Mitchell recalls that Gaza is not independent, and that it has been facing Israel for years. It is under the military control of Israel. Gaza and Israel are places of war for procurement, of geopolitcal transactions between the great powers. The peace process has been going on for decades without results. The only result, Mitchell observes, is the progressive degradation of Palestinian lives and the construction of the “defensive barrier”, as the Israelis call it, or apartheid, as Amnesty International claims. That’s out of doubt.

Certainly on the poisoned terrain of this daily degradation, the terrorist, Islamist and right-wing organization of Hamas can easily gather consensus and, like this, favor the other right of Likud, whose first leaders, Begin and Shamir, were ex-terrorists.

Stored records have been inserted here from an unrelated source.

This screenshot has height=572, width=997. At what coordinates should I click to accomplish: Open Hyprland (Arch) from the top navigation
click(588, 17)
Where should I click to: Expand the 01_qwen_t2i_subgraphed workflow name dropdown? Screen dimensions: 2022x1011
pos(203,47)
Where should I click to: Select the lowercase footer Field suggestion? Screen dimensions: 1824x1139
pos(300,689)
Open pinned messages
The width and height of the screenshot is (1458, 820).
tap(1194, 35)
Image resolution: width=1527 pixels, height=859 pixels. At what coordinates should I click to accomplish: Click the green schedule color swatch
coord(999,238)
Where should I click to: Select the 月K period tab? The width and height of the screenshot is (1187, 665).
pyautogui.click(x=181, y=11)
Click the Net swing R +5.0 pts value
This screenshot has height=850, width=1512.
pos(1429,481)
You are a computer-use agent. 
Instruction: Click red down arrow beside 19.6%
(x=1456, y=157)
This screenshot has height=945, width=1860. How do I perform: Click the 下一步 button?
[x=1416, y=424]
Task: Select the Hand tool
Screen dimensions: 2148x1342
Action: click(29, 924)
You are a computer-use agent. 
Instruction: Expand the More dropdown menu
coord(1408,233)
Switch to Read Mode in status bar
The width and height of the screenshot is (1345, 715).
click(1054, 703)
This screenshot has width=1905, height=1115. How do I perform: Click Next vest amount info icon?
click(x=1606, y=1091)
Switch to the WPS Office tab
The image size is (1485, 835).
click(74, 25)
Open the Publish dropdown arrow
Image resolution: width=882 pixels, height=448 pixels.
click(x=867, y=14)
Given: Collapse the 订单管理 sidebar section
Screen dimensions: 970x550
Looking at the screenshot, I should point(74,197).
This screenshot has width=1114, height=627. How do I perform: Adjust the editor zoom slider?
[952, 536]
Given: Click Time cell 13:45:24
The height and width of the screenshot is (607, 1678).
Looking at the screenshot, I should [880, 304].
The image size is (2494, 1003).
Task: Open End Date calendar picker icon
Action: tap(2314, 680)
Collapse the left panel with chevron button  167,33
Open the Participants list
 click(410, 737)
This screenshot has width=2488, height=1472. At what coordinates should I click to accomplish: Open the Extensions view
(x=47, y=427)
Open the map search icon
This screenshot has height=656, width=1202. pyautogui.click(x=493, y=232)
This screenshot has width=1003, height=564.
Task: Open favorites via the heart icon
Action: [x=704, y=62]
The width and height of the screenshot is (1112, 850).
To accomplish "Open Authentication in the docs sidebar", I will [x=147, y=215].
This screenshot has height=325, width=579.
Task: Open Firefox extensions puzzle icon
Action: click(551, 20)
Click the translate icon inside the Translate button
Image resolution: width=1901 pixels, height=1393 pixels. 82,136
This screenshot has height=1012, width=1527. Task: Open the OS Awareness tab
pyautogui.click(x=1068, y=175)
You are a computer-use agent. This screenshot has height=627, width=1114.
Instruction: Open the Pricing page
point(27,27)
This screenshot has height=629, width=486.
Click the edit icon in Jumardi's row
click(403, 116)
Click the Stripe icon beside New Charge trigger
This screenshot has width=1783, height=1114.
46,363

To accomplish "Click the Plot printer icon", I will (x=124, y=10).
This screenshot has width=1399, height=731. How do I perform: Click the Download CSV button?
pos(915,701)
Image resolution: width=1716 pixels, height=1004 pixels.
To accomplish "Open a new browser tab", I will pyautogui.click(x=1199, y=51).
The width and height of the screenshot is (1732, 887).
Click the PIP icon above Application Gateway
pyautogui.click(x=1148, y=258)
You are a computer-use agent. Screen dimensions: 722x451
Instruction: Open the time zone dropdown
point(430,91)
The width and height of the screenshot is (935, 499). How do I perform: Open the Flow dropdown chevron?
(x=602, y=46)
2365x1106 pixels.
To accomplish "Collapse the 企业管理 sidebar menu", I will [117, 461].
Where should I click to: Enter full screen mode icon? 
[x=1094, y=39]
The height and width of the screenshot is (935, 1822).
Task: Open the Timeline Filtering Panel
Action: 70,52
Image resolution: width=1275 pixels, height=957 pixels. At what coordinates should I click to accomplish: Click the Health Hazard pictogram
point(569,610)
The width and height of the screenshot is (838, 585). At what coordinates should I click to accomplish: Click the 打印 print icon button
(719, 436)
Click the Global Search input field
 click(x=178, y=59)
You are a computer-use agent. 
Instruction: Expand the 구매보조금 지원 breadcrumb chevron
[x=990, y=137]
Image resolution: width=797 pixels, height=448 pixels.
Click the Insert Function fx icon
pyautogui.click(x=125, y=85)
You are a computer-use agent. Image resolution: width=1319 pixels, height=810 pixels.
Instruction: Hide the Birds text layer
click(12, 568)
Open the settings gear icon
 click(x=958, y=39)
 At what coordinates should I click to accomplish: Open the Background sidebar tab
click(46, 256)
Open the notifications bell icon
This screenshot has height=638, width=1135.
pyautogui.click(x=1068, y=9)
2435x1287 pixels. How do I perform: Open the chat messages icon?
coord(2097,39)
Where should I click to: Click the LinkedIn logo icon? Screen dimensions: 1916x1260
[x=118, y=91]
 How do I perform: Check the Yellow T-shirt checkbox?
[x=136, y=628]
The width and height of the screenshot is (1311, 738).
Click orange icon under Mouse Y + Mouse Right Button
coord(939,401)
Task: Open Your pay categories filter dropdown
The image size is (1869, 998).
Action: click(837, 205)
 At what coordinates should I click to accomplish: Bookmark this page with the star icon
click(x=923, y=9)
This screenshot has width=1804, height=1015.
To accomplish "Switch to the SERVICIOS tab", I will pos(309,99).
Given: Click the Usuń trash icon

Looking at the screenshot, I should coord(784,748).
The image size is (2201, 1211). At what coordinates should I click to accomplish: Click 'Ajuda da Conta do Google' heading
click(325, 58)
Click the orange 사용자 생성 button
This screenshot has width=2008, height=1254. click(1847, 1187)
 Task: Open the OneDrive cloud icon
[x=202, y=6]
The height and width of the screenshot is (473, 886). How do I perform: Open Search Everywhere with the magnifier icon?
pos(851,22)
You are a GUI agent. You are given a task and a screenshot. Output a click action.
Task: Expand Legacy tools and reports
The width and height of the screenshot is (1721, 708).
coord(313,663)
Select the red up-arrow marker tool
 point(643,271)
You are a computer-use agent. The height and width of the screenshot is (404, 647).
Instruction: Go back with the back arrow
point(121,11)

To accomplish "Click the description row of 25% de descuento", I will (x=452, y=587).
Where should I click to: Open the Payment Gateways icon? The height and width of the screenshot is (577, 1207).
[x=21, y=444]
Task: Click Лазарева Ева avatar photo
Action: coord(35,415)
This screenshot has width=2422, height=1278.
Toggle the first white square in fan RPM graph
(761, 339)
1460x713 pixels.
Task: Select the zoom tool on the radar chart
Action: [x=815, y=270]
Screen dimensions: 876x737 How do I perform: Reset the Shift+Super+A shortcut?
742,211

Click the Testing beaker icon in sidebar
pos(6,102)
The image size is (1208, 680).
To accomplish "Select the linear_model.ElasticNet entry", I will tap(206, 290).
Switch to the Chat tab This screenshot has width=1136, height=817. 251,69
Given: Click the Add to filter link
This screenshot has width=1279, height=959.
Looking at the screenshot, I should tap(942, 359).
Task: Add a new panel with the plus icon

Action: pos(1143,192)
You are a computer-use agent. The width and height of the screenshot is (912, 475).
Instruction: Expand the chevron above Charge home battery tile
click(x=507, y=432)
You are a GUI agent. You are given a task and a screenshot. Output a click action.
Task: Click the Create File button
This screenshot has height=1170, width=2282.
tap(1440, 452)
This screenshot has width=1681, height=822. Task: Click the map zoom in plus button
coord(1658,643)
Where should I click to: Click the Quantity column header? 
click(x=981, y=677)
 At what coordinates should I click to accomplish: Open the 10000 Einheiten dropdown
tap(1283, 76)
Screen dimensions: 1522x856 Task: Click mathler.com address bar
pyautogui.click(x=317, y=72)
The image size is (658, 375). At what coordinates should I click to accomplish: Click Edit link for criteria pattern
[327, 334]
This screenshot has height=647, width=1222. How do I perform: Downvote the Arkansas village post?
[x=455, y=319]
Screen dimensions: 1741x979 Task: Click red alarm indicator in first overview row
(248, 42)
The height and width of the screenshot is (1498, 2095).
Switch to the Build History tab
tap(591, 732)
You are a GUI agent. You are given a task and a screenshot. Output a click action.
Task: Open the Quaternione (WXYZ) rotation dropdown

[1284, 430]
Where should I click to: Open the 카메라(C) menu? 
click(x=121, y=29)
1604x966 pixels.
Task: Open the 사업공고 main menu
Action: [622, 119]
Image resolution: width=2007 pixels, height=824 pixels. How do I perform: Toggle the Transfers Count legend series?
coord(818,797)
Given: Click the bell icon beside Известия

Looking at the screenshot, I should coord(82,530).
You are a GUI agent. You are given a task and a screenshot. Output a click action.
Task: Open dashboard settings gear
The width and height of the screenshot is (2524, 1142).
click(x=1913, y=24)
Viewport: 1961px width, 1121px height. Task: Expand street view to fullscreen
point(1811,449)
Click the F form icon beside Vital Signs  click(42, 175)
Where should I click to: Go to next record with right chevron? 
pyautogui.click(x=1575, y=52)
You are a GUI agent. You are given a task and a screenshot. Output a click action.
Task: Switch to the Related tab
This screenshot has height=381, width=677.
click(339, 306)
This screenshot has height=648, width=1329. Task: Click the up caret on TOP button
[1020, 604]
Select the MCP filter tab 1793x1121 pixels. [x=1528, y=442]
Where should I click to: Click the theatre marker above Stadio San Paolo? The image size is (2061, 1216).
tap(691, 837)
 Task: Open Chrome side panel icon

Palestinians live in their own country as if they were irregular, encountering the humiliations of checkpoints and border crossings, always risking arrest or in any case being detained, searched, harassed. Palestinians live as if they were in the border area. This is what Achille Mbembe calls “necropolitics”. In the Palestinian territories occupied by the state of Israel, for too long, “the most complete contemporary example of the power of death” has been achieved. The Israeli colonialist state, Mbembe observes, bases its colonialist violence on both theological and secular discourses: divine right and Zionist nationalism. It is the violence of the discourse of identity, of the border, of the wall, of exclusivity. A discourse that comes true in bulldozing, in the daily war that demolishes infrastructures, strangling the Palestinians’ ability to access the most basic services, from water to school. There are not only visible killings – even if those of the Palestinians, for the Western media, are not killings but deaths only – but also invisible ones.

Mitchell underlines that it was Lessing in his Laocoon (1766) who overturned the hierarchy between poetry and painting, previously rigidly confined and separated. The German philosopher spoke of “mutual tolerance” at borders, which is peaceful compensation for both sides. Lessing recognizes that boundaries can exist but they must be metaphorical and playful, not physical limits. Time and space, sight and hearing, etc. The border, then, desubstantialises, becomes a zone of indeterminacy, intersection, and intimacy too. Many philosophers, artists and filmmakers have worked within this zone of indeterminacy between visible and legible: Gilles Deleuze, Paul Virilio, Isabelle Stengers, Gayatry Spivak, Donna Haraway, René Magritte, Robert Morris, Sol LeWitt, Ed Ruscha, Paul Sharits, Michael Snow, Jean-Luc Godard.

The stupid rigidity of borders causes conflict, war. It’s an identitarian discourse and discrimination.

La Furia Umana, a journal of interference that (from the beginning) overcrosses boundaries, aims, on the contrary, to promote intersectionality and peace.